"Mr. Bowien does to Chinese food what Led Zeppelin did to the blues," says Pete Wells of Mission Chinese. Bowien respects tradition while going a little crazy with the details. The housemade pastrami in his kung pao pastrami makes you laugh because it's so good. But a few stumbles earn the loud cheap-eats spot two stars.
The Daily News' Stan Sagner tells no, urges you to make the trip to Flushing for Hahm Ji Bach's shareable Korean portions. Go for the Pajeon (rice flour pancake), steamed blowfish stew, and grill-at-your-table BBQ. Sagner awards three of five stars.
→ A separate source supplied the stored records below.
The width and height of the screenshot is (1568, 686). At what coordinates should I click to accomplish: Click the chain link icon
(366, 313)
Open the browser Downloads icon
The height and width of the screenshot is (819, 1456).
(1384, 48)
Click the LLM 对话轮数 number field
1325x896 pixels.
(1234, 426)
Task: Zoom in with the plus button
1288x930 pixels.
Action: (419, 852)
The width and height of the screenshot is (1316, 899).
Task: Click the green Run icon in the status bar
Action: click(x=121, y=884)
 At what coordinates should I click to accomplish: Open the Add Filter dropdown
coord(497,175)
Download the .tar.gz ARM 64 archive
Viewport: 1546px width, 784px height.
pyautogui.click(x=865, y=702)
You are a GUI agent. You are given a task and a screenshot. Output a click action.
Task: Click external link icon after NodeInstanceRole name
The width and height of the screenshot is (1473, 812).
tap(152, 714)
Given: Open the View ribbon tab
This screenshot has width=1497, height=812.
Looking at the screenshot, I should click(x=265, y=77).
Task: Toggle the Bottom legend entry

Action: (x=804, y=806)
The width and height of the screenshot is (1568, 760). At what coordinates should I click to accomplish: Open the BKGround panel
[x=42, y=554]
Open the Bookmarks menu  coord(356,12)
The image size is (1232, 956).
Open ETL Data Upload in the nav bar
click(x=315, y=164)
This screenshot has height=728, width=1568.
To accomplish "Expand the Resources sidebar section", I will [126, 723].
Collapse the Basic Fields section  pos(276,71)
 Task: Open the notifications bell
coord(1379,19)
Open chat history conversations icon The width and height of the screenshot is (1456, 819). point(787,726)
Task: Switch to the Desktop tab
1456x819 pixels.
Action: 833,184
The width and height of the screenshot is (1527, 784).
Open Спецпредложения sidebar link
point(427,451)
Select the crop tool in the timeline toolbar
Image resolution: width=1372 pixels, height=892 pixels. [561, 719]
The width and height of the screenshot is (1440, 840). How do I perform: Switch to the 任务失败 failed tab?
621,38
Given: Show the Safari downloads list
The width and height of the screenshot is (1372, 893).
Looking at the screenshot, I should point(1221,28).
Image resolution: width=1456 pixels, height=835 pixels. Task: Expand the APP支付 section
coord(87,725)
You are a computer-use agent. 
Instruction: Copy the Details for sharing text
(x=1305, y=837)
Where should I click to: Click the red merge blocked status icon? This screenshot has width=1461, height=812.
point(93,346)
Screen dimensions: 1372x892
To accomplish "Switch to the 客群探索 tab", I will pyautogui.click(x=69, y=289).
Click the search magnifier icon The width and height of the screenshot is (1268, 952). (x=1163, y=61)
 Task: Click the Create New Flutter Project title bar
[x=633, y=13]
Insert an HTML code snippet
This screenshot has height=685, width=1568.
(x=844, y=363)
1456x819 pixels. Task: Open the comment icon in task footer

Bushwick's El Mio Cid is a celebration of the famous poem about retaking Spanish territory from the Moors and a commemoration of real Iberian tapas restaurants. Robert Sietsema laments that while hipsters may not be beaten back from the neighborhood anytime soon, whole sautéed sardines, chicken croquettes, and a variety of veggie dishes come in surprisingly large small plates. Skip the unsatisfactory mains he says they're aimed at warding off hipsters.
The usually kind Tejal Rao enjoys the duck-fat popcorn that came with her butterscotch budino and vanilla ice cream at Arthur on Smith in Carroll Gardens. But the chicken-liver mousse, tough gnocchi, and overcooked shrimp in tagliatelle leave a bad taste. All in all, a Bronx-Italian spot in Brooklyn that's good when it's good.